Buying sex punishable in Iceland

Iceland has followed the Swedish path, as a majority of the Iceland Parliament, the Alþingi, in April accepted an alteration of the criminal code, which now forbids the buying of sex in Iceland. Thus, the nine-year long intensive parliamentary campaign for the criminalisation of the purchase of sex came to an end.

af Erla Sigurðardóttir 
Kolbrún Halldórsdóttir. Fra: http://www.althingi.is

Actress Kolbrún Halldórsdóttir (the Left-Green Movement) was a relatively new Member of Parliament in March 2000 when she proposed a bill against gendered violence, including the buying of sex. At that point Sweden was the first country in the world to have criminalised the purchase of sex, but Kolbrún wants to thank a grassroots organisation – the Stígamót Crisis Centre – for their thorough preparatory work which enabled her to present her proposition. The proposition was not passed at that first attempt, but Kolbrún did not give in.
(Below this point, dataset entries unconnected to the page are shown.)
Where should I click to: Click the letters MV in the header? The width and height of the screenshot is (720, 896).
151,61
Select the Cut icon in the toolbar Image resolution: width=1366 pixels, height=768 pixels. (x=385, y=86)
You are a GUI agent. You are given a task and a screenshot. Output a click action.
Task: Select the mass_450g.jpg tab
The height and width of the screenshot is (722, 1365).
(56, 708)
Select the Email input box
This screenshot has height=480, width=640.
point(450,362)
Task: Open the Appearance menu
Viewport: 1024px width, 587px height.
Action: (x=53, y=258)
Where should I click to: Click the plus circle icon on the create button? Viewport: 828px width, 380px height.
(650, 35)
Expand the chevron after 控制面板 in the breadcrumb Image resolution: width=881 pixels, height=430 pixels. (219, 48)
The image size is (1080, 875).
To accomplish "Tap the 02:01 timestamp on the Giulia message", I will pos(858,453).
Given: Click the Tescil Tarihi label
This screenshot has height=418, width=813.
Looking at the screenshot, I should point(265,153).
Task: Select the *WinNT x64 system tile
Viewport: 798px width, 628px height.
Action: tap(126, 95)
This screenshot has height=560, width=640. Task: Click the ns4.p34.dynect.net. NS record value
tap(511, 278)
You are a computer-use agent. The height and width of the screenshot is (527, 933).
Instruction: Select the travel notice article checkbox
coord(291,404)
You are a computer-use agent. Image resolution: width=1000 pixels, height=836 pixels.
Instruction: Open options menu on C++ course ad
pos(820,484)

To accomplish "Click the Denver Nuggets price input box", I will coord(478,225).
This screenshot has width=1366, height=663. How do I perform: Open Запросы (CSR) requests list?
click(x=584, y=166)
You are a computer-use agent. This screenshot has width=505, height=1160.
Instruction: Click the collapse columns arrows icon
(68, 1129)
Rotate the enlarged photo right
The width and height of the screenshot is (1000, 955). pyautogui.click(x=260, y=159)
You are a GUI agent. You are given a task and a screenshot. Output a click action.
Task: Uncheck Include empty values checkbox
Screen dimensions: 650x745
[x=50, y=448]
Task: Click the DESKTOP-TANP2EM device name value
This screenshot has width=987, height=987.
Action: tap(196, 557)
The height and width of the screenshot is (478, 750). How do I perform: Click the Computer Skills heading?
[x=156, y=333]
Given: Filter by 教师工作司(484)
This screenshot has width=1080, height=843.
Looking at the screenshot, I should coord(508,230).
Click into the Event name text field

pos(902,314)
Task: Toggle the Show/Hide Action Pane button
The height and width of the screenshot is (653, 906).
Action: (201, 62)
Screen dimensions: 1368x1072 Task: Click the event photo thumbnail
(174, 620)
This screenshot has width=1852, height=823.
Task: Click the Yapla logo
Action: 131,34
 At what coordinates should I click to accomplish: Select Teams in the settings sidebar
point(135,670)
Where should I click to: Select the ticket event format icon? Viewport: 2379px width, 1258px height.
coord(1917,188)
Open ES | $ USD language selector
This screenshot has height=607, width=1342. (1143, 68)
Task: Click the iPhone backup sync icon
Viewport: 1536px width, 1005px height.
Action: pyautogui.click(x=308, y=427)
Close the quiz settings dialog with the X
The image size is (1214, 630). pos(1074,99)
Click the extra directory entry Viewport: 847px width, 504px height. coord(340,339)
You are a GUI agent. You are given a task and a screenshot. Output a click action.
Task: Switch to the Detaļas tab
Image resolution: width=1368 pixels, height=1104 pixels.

For nine years she fought for her idea and managed to channel the proposition through assemblies and committees, until it was eventually passed as a law only a week before the parliamentary election on 24 April 2009.

When Kolbrún first presented her proposition on 7 March 2000, sex phone lines, sex equipment shops and erotic massage parlours had begun springing up like mushrooms in Iceland, not to mention the strip-tease clubs that had first appeared in 1995. At that time, her small left-wing party could not pass the proposition on its own, so she chose to look for support outside of the party. In 2004, a new bill was proposed, supported by all female Members of Parliament, except those of the Conservative Party. Hoping to achieve greater support she agreed to the issue being prepared for presentation by a working group cutting across party lines, appointed by the then Minister of Justice, Björn Bjarnason (Conservatives) The group studied, for example, Swedish experiences and Norwegian research within the area without, however, managing to reach a consensus.

In 2007, the Minister of Justice proposed a bill which included, among other things, the decriminalisation of prostitutes. Kolbrún intended to suggest an amendment that would have forbidden the purchase of sex, but the Minister of Justice strongly advised her to withdraw her proposed amendment; otherwise the Minister would withdraw the whole proposition. A compromise was reached, where the suggested amendment was removed and the Minister extend the period of limitation for sex-related crimes.

  A further two years was to pass before a new proposition for prohibiting the purchase of sex was presented in the Alþingi. In the meantime, Kolbrún had become Minister of the Environment in a provisional government appointed in February 2009. Therefore it was her party colleague Atli Gíslason, who presented the proposal, and now a majority (the Left-Green Movement, the Social Democrats, the Progressive Party) supported the bill, while the Liberals and the Conservatives either voted against it or failed to vote at all.

After the election on 24 April 2009, Kolbrún Halldórsdóttir left both the Ministry and Alþingi, but to her great satisfaction she can now note that nine years of struggle have borne fruit. But how does this amendment of the criminal code benefit prostitutes?

“The law”, Kolbrún emphasizes, “does not work in isolation. It is first and foremost an important admission that prostitution is defined as gendered violence. In addition a change of attitudes is needed, and this can be achieved by, for example, teaching gender equality in schools.”

But how are the victims of prostitution to be helped, regardless of whether they are Icelandic or foreign victims of trafficking? How is Iceland in its current crisis to live up to the grand words of the action plan against human trafficking of the Ministry of Social Affairs, approved a month before the election? Kolbrún admits that financial negotiations are difficult in times of recession, but thinks that a government that acknowledges gender equality certainly will do its utmost to secure social services for prostitution victims.